The wildfire has created its own weather, the superheated plumes mixing with cooler air, forming fire clouds. These ice-containing clouds can cause thunderstorms and more dry lightning strikes, like the one that had hit the dying pine thirty-six hours before.

It is Sunday morning, but though the sun dawned an hour earlier, the sky remains midnight dark. In the branches, embers glow, but they are fading. A stand of green trees remains untouched next to stumps that smolder on blackened earth. There are on average seven thousand wildfires a year in California. Soon, the McRae Fire will die, and another will ignite somewhere else in the state.

Deeper in this forest, near the abandoned golf course, firefighters will eventually find bones that they will identify as belonging to Ridgepoint Ranch resident Richard Duran.

While tissue and other organic matter burn quickly, the bones and teeth remain intact. Temperatures exceeding two thousand degrees are needed to break down the minerals, and though other spots exceed that, this is the spot where the fire died. It will be assumed that, disoriented by smoke, Richard Duran fell while attempting to follow his wife up the stairs to safety.

Investigators will comfort the victim’s family, including his imprisoned widow, with the news that Richard was unconscious when the flames consumed him. He went quickly, they’ll say. They won’t be certain of this, of course, since only the bones remain to tell the story.
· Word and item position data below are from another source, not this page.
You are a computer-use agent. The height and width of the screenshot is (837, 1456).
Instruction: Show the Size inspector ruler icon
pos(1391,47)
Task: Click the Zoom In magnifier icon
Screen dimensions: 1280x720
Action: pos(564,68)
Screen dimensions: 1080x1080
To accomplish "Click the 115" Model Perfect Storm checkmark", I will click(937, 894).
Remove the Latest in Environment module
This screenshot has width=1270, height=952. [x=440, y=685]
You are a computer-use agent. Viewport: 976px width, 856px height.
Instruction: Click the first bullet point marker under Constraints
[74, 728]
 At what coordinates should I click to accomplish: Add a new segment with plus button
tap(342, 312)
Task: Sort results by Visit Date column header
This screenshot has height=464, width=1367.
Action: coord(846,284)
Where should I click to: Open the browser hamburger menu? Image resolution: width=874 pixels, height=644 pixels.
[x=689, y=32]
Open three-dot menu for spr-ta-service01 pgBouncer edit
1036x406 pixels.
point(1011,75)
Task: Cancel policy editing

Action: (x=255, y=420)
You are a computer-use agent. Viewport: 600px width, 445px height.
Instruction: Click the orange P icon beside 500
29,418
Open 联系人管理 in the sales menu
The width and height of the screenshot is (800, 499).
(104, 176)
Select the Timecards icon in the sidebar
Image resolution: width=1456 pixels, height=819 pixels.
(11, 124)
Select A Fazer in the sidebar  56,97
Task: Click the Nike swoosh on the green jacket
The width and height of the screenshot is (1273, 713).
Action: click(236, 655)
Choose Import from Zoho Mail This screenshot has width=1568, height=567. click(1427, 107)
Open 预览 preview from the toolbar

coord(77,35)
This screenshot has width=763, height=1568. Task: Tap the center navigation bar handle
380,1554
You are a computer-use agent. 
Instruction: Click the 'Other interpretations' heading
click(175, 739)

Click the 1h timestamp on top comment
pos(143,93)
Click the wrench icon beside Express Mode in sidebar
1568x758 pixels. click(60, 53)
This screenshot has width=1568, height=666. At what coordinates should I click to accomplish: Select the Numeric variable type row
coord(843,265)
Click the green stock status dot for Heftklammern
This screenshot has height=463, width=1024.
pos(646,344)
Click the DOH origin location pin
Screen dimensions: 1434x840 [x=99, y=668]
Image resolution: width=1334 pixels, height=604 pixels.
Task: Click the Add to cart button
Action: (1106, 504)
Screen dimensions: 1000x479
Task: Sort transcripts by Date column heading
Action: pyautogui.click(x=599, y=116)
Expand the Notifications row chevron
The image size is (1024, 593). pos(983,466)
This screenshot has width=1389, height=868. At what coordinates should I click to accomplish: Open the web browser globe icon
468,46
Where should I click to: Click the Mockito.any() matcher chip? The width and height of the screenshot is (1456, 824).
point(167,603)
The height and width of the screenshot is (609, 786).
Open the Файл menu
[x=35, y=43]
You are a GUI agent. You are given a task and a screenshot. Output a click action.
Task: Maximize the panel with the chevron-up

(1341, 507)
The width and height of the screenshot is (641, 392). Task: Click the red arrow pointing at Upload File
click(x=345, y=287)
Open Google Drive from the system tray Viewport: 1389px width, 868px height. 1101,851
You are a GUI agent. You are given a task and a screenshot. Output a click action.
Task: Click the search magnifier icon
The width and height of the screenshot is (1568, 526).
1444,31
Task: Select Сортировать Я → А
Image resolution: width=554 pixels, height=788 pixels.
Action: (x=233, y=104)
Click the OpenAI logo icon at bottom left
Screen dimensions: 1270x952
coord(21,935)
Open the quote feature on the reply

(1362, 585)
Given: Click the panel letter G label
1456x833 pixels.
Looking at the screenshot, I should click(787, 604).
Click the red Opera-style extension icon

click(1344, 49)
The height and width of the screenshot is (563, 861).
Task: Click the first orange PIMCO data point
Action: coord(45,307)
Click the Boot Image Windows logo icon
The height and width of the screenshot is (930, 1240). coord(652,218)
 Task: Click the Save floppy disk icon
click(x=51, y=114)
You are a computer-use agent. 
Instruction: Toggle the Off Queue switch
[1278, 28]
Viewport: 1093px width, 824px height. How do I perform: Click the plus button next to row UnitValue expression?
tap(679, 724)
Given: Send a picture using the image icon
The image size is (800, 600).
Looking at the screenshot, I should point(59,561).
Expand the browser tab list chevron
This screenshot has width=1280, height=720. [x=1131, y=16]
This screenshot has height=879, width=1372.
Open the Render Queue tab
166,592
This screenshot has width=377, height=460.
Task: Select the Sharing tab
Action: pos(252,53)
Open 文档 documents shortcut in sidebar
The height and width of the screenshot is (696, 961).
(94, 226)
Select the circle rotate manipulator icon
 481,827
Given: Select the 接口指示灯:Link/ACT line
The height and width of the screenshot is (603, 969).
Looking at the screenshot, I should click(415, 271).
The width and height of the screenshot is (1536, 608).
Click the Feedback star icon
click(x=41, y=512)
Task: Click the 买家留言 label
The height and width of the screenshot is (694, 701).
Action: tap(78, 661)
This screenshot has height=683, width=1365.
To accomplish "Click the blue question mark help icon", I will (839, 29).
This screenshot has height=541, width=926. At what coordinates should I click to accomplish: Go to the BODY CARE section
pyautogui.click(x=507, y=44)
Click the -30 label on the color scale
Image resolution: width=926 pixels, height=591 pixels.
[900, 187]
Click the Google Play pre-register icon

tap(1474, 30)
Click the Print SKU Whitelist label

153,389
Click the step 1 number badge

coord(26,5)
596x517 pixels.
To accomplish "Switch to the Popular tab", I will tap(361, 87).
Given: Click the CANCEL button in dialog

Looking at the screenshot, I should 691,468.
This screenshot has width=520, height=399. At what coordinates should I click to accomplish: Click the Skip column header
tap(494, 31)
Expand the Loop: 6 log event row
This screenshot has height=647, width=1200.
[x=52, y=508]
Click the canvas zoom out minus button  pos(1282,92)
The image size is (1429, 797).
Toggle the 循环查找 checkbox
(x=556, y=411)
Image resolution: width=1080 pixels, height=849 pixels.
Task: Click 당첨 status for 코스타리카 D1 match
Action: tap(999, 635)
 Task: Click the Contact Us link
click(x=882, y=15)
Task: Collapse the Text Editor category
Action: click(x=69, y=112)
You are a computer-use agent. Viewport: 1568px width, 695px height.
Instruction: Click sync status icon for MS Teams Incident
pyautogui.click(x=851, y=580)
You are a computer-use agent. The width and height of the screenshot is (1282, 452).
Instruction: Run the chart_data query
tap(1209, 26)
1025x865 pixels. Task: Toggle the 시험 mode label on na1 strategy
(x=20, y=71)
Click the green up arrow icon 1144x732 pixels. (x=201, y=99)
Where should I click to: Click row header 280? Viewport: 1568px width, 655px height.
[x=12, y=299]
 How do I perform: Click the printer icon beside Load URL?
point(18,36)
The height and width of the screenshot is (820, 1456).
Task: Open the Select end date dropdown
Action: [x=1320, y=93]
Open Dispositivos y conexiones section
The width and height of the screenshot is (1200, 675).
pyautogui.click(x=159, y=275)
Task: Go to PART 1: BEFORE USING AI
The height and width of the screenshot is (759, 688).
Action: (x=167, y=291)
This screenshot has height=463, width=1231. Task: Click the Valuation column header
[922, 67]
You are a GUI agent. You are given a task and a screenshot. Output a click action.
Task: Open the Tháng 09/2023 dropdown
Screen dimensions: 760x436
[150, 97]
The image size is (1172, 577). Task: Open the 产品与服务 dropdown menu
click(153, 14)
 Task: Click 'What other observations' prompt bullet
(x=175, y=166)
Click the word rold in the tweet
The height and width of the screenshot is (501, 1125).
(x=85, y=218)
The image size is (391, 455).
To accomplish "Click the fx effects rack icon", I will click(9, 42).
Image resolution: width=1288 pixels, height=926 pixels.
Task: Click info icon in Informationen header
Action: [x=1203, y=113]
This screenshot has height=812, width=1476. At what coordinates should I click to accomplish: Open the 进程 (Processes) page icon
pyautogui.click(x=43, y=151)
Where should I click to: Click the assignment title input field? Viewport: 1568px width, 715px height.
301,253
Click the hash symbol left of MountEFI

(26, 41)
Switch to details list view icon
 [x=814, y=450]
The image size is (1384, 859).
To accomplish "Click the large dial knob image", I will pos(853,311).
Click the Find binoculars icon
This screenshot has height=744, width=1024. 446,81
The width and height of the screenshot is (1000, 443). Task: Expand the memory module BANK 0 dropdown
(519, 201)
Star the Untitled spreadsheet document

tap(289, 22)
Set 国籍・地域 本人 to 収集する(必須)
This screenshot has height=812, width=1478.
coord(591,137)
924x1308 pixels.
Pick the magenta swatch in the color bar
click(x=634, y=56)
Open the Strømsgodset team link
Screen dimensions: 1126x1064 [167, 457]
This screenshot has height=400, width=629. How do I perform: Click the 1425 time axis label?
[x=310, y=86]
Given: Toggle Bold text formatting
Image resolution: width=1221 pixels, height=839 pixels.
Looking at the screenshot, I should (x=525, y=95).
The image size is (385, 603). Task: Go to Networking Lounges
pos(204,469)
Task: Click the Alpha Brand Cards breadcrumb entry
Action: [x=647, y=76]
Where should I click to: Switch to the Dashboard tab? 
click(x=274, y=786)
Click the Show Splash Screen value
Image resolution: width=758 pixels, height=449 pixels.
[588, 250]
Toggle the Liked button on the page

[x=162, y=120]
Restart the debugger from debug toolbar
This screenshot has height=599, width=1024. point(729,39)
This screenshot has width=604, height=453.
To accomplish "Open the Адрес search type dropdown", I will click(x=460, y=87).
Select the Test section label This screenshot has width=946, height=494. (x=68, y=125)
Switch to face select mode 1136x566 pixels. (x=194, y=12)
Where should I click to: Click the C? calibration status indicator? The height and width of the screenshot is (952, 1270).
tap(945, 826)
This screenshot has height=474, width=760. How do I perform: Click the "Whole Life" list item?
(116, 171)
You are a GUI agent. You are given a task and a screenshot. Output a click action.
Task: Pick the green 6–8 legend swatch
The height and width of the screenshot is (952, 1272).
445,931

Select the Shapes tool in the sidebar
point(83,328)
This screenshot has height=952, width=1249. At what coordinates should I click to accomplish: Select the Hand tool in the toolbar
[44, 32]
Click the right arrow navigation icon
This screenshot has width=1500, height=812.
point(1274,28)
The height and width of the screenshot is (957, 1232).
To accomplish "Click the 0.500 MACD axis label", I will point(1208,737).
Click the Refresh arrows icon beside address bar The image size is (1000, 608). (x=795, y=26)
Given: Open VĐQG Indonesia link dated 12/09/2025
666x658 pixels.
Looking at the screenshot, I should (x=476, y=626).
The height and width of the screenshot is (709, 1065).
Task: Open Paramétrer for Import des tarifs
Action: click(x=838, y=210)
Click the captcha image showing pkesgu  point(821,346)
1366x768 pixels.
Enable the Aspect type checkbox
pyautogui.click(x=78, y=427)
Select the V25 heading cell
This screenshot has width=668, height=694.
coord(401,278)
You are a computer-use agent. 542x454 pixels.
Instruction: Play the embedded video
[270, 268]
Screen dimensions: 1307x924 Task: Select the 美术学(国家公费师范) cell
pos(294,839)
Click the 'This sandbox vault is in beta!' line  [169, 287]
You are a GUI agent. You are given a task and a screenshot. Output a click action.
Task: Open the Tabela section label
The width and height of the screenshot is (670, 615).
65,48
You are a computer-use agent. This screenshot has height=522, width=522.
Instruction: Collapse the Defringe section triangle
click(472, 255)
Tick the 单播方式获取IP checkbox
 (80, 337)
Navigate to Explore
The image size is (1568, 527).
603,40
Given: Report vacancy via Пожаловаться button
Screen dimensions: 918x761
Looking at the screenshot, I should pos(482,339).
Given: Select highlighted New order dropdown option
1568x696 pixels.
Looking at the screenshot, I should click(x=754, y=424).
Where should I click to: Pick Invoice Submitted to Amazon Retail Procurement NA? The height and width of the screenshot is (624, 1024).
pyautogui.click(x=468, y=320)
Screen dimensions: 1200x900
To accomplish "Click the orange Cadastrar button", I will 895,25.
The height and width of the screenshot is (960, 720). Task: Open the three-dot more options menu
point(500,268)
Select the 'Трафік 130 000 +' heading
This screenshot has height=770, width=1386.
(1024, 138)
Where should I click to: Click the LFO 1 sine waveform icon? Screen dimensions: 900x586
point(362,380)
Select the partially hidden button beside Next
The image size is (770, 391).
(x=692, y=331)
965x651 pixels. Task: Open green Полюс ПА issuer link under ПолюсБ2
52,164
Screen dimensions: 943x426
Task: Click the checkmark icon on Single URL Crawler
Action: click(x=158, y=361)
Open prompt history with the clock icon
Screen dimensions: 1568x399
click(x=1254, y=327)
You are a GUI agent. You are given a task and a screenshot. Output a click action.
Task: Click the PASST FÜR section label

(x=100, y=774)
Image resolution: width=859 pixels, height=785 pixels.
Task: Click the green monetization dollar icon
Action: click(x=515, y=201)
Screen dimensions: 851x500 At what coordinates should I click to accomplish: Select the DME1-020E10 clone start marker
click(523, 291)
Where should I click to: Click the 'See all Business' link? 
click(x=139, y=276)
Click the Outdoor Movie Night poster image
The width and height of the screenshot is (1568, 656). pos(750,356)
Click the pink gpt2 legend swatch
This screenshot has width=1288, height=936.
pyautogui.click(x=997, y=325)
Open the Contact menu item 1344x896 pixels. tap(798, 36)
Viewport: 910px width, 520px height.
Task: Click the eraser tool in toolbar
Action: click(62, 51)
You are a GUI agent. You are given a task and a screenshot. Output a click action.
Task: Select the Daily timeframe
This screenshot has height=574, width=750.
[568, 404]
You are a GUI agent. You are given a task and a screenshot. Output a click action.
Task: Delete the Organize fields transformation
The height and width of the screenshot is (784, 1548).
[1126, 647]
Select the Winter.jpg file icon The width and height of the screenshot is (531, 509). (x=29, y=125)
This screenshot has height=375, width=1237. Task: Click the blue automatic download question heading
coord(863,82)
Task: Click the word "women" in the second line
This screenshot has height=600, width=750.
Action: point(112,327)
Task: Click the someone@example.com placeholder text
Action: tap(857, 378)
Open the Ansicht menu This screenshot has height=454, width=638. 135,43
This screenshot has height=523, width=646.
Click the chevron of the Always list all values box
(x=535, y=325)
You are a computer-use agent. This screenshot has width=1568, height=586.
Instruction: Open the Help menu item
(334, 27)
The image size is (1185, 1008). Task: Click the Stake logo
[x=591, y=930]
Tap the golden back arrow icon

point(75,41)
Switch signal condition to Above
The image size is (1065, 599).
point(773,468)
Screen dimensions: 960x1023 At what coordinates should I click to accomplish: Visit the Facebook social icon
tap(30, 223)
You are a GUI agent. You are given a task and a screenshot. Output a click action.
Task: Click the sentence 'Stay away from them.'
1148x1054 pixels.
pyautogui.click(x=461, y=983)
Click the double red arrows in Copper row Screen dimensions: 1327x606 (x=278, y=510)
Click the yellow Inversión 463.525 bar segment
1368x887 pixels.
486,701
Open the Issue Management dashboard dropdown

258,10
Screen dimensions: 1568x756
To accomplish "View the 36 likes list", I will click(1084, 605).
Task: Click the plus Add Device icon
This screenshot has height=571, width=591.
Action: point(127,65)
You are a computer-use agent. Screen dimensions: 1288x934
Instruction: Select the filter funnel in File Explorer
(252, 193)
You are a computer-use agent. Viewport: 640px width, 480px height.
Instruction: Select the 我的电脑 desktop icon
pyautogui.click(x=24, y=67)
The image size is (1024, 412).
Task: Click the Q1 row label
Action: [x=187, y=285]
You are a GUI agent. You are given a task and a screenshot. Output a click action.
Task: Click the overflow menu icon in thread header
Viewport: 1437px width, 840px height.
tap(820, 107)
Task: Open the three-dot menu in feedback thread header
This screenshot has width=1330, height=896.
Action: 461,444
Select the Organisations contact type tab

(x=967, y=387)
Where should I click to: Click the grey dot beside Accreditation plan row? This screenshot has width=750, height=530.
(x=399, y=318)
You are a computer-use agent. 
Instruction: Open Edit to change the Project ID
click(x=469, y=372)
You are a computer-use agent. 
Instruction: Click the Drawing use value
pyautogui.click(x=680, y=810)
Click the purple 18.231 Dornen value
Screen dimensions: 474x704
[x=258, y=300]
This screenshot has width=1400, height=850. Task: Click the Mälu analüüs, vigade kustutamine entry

But they won’t want the family to know he might have suffered, especially since he burned not far from the fairway where rescuers found his widow alive. They won’t tell her that her husband might have survived had he not followed her up the stairs. Even if she is guilty of other crimes, these half-truths are intended to spare her additional guilt. After all, they think, it’s not like there was anything Olivia Duran could’ve done to prevent her husband’s death.

Among themselves, though, they will talk about how horrible it would have been if he was alive when the fire came for him.